Word and element locating data
** START **
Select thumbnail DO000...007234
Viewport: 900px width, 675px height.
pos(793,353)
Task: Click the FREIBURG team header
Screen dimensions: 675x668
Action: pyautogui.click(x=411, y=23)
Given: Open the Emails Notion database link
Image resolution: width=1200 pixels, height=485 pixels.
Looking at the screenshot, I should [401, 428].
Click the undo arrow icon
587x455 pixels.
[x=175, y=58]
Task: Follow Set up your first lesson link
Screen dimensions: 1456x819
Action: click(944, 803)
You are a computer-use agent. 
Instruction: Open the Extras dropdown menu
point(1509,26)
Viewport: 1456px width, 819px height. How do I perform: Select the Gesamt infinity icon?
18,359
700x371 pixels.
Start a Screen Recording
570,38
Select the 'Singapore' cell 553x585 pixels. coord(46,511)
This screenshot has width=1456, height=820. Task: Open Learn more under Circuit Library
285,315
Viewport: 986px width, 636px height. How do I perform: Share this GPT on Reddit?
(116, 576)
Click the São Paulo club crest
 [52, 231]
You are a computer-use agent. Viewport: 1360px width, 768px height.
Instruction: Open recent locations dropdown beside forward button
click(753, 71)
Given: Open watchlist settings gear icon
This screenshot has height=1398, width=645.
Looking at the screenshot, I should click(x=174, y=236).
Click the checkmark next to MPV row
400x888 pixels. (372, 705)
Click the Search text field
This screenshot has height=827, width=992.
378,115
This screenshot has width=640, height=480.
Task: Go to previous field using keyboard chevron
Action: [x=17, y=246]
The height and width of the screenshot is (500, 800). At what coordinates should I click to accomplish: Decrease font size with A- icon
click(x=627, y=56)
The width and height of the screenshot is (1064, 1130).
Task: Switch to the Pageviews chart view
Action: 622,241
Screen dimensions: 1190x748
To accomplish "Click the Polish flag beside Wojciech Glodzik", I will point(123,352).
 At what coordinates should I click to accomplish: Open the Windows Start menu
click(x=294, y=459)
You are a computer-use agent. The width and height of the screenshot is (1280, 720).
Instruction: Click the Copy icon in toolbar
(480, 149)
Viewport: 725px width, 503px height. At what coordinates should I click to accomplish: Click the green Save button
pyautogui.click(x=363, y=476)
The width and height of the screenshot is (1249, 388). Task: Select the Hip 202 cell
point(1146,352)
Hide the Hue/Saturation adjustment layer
** END **
● **THE TASK**
Can you repeat the records above word for word, from the line with "You are a computer-use agent. Viewport: 1360px" through the end of the records, including both the first and last lines?

● **WRITTEN REPLY**
You are a computer-use agent. Viewport: 1360px width, 768px height.
Instruction: Open recent locations dropdown beside forward button
click(753, 71)
Given: Open watchlist settings gear icon
This screenshot has height=1398, width=645.
Looking at the screenshot, I should click(x=174, y=236).
Click the checkmark next to MPV row
400x888 pixels. (372, 705)
Click the Search text field
This screenshot has height=827, width=992.
378,115
This screenshot has width=640, height=480.
Task: Go to previous field using keyboard chevron
Action: [x=17, y=246]
The height and width of the screenshot is (500, 800). At what coordinates should I click to accomplish: Decrease font size with A- icon
click(x=627, y=56)
The width and height of the screenshot is (1064, 1130).
Task: Switch to the Pageviews chart view
Action: 622,241
Screen dimensions: 1190x748
To accomplish "Click the Polish flag beside Wojciech Glodzik", I will point(123,352).
 At what coordinates should I click to accomplish: Open the Windows Start menu
click(x=294, y=459)
You are a computer-use agent. The width and height of the screenshot is (1280, 720).
Instruction: Click the Copy icon in toolbar
(480, 149)
Viewport: 725px width, 503px height. At what coordinates should I click to accomplish: Click the green Save button
pyautogui.click(x=363, y=476)
The width and height of the screenshot is (1249, 388). Task: Select the Hip 202 cell
point(1146,352)
Hide the Hue/Saturation adjustment layer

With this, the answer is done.